Site Reliability Engineer
3 days ago
NVIDIA is seeking a seasoned Site Reliability Engineer to join its Infrastructure, Planning and Processes organization. This is an ON PREM data center role that requires experience with Linux operating systems and an understanding of Kubernetes.
Key Responsibilities:
- Design and implement reliable systems and processes to ensure high availability and performance of NVIDIA's internal cloud infrastructure.
- Monitor system performance and troubleshoot issues related to CPU, memory, disk, and network utilization.
- Collaborate with cross-functional teams to resolve complex technical issues and implement automation solutions.
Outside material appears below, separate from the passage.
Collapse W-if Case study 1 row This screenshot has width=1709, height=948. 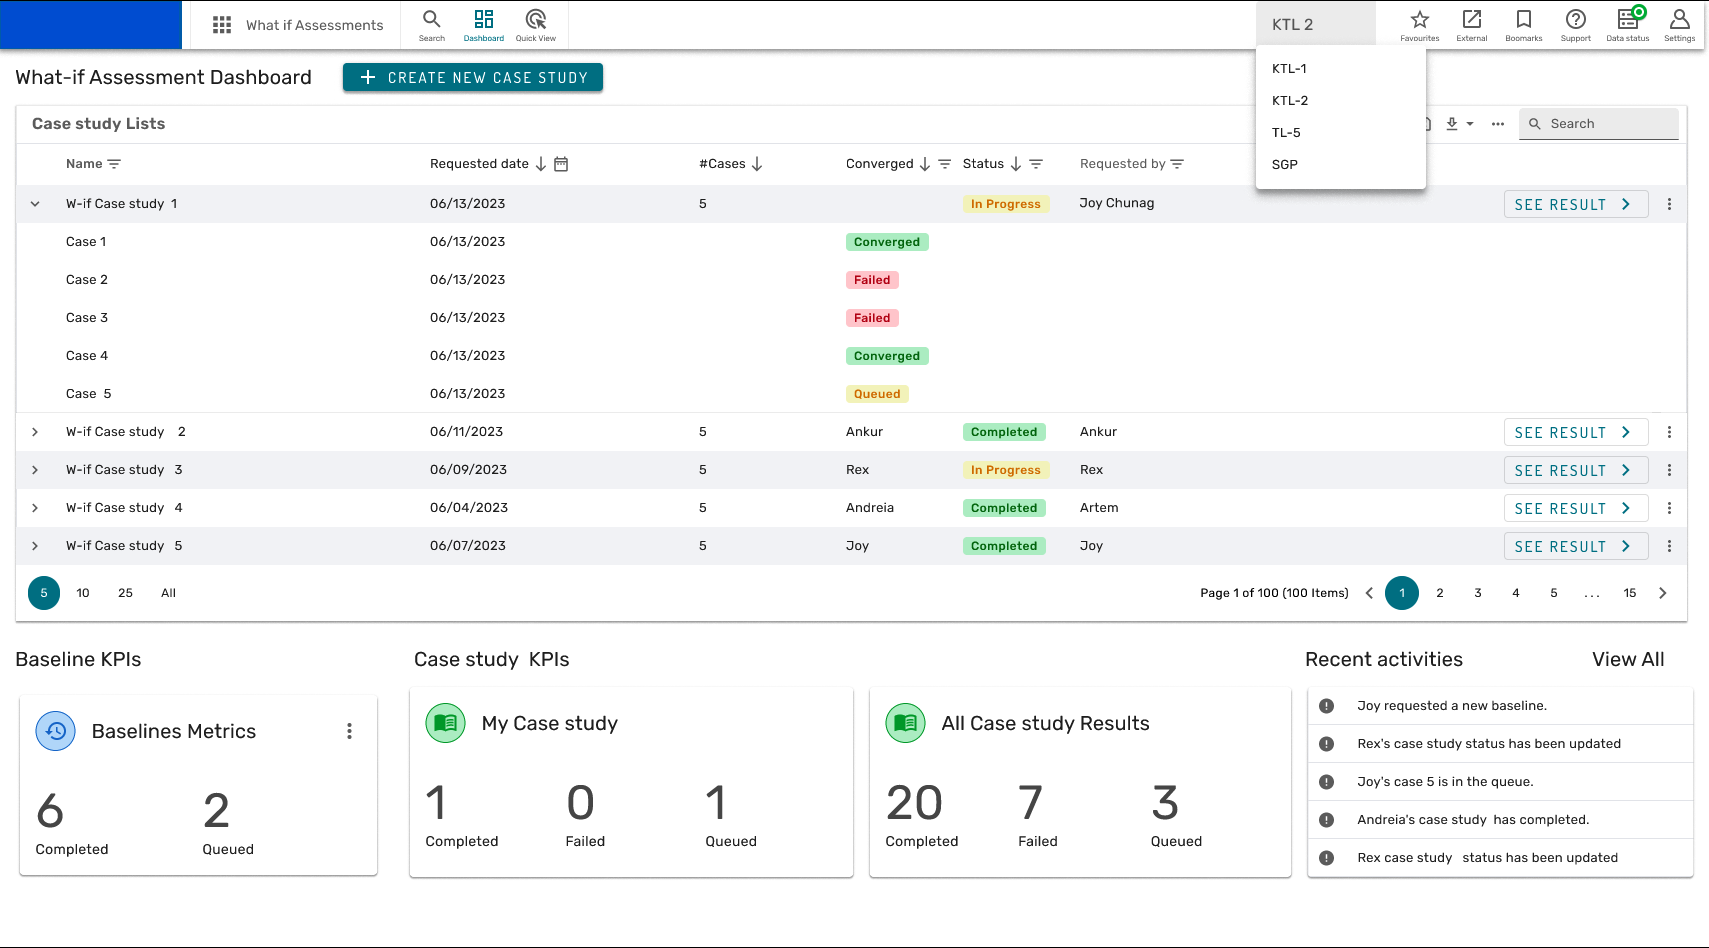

- Develop and maintain scripts and tools to automate tasks and improve efficiency.
- Provide expert-level technical guidance and support to internal stakeholders.
Requirements:
- 4+ years of experience with SRE systems admin knowledge.
- Familiarity with Kubernetes.
- Proficiency in Linux systems (and preferably Windows as well).
- Strong understanding of Ansible for configurations and running playbooks.
- On premise data center experience - this is not a cloud environment.
- Virtualization experience Kibana, Grafana, Splunk etc.
- Experience with BMC (Redfish), KVM, and IPMI tools.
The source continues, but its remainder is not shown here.